(WORK REQUEST)
Your answer should be one number, the count of lines in the data that hold "computer".
==============================
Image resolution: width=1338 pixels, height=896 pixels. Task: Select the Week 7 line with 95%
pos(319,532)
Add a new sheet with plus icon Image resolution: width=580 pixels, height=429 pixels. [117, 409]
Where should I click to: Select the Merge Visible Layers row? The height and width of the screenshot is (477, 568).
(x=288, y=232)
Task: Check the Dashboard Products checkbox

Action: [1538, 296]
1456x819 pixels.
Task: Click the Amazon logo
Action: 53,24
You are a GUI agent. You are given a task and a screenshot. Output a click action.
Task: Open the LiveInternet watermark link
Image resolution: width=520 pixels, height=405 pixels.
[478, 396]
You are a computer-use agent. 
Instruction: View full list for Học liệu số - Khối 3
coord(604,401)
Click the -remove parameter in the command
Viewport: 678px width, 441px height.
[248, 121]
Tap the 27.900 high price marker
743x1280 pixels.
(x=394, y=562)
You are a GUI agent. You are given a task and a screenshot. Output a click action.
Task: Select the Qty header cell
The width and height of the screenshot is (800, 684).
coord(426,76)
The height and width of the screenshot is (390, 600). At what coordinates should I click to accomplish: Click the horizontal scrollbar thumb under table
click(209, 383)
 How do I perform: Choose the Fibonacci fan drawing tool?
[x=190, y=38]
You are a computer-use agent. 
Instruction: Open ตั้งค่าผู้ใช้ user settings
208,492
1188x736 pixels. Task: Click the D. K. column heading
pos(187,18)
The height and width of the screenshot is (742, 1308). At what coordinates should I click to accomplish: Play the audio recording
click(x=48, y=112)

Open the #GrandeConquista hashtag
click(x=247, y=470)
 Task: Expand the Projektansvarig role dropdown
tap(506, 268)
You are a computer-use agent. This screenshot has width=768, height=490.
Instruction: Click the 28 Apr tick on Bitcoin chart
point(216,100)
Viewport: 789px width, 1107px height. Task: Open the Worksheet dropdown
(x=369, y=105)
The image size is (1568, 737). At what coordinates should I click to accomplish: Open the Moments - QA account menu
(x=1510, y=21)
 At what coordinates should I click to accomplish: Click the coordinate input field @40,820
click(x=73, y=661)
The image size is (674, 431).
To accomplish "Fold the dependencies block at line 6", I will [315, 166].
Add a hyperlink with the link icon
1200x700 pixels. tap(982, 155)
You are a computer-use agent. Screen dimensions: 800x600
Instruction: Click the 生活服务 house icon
==============================
(ANSWER SPACE)
4